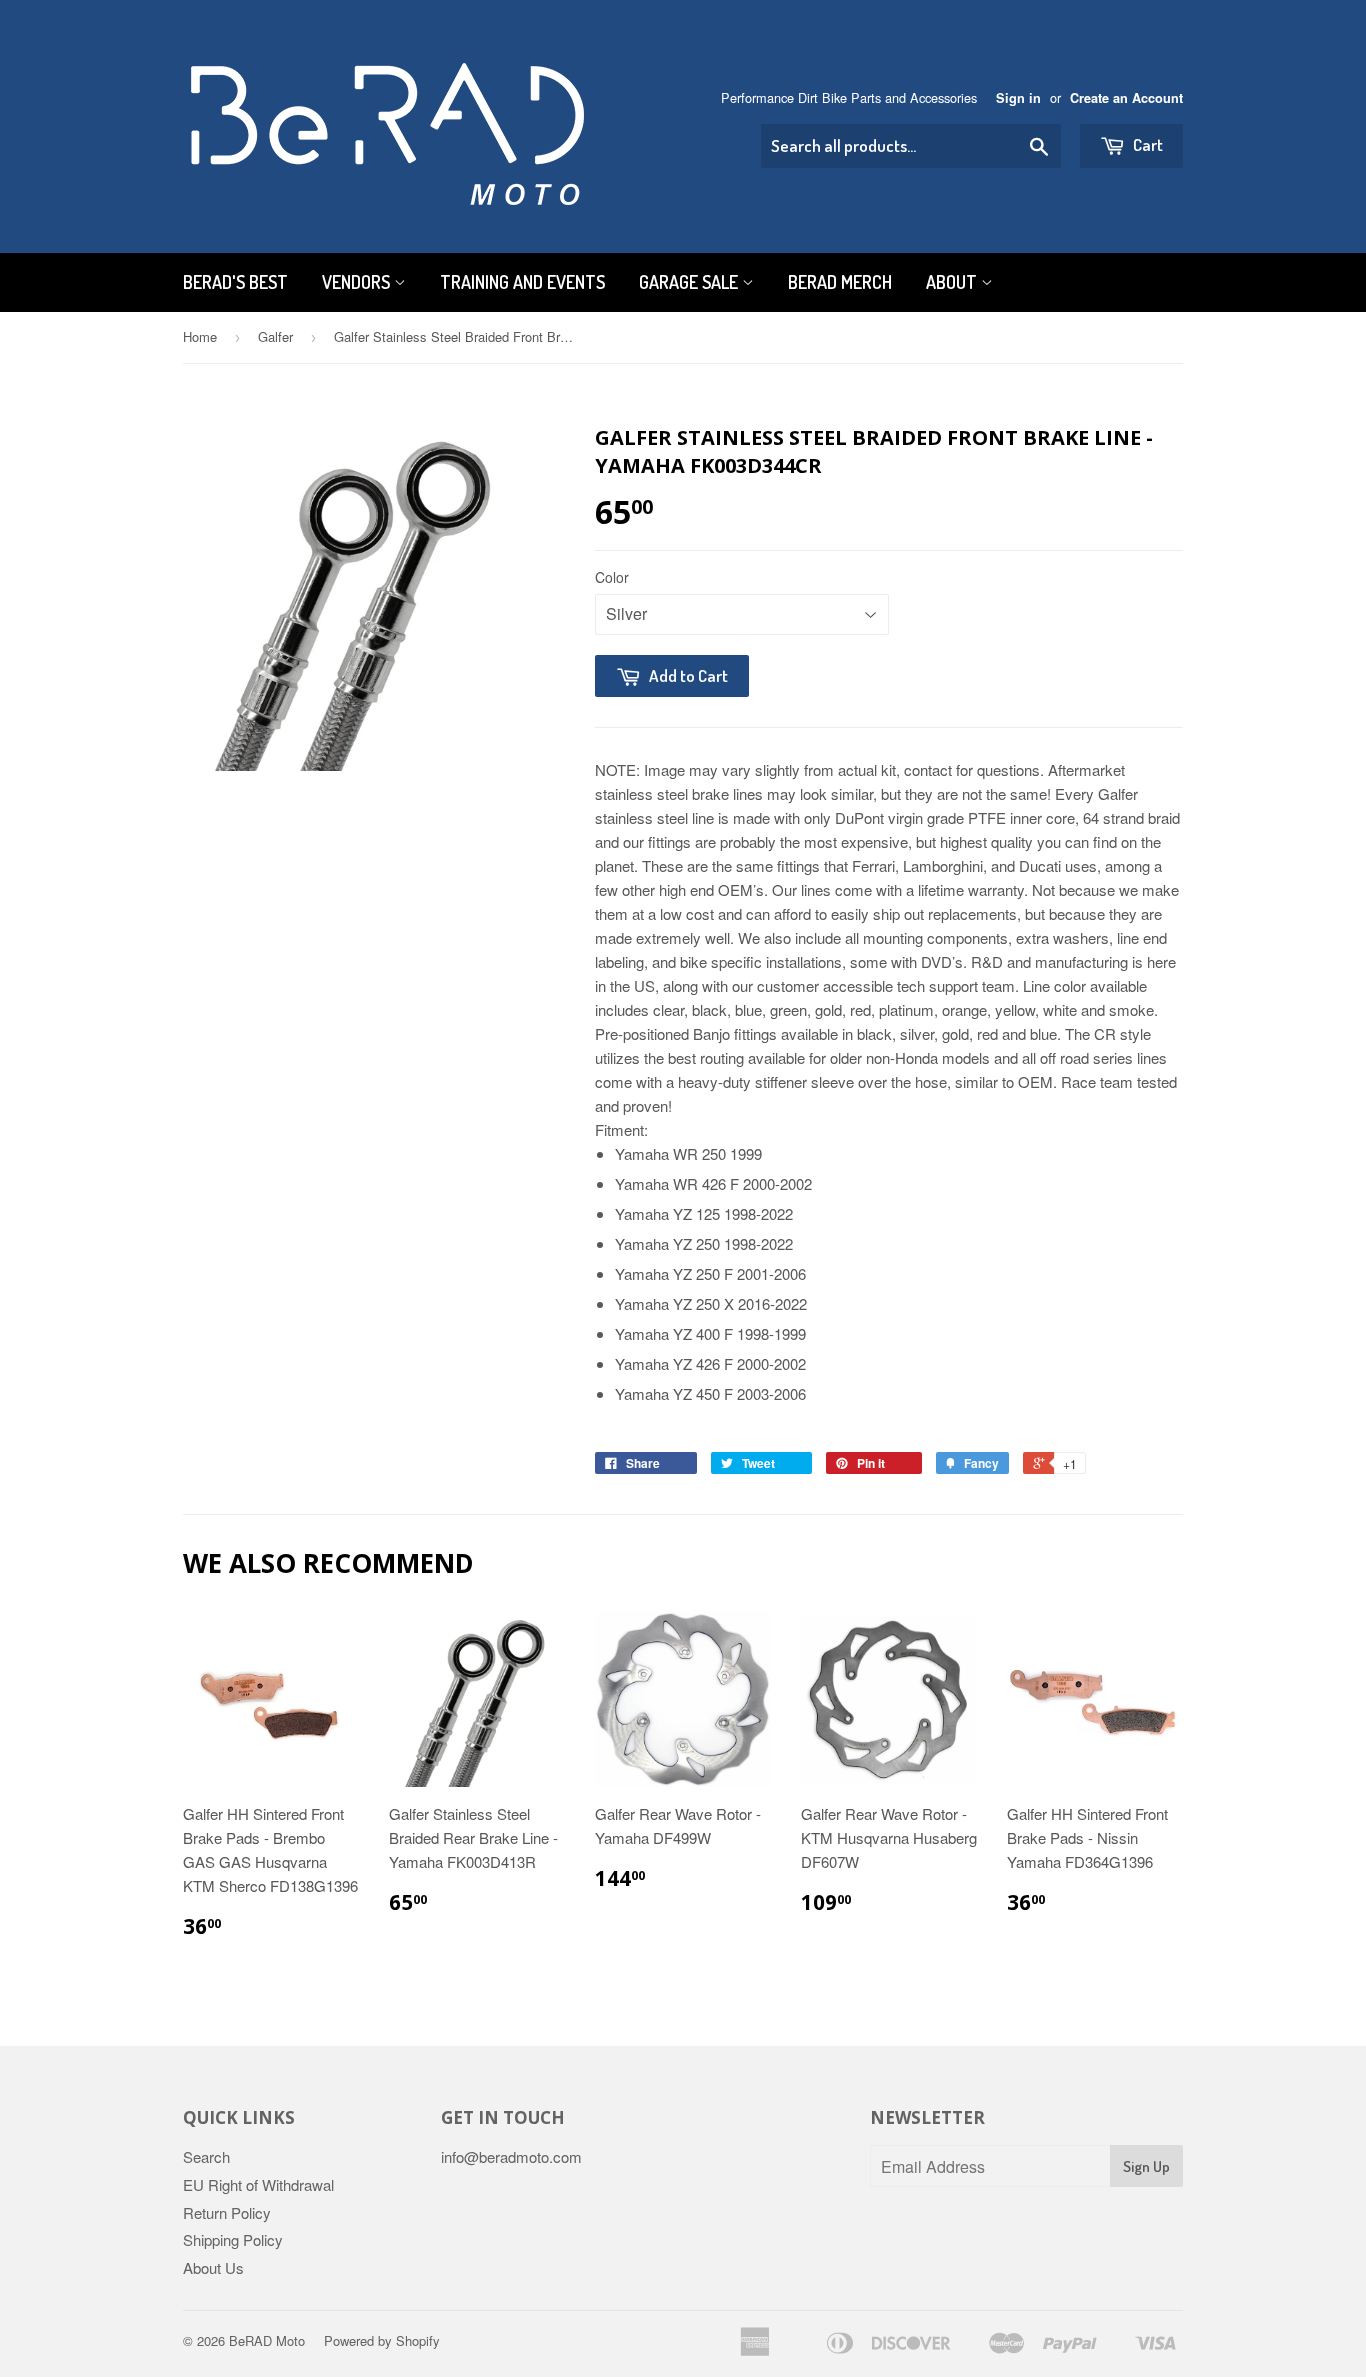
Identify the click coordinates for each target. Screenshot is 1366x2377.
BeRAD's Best (235, 282)
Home (200, 336)
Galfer (275, 336)
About (953, 282)
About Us (213, 2267)
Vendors (358, 282)
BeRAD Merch (840, 282)
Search (206, 2156)
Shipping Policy (233, 2239)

- [INSTRUCTIONS TO FOLLOW] Without any of its pictures, the listing is to be repeated exactly as it stands.

- [TASK RESULT]
Identify the click coordinates for each target. Screenshot is 1366x2377.
BeRAD's Best (235, 282)
Home (200, 336)
Galfer (275, 336)
About (953, 282)
About Us (213, 2267)
Vendors (358, 282)
BeRAD Merch (840, 282)
Search (206, 2156)
Shipping Policy (233, 2239)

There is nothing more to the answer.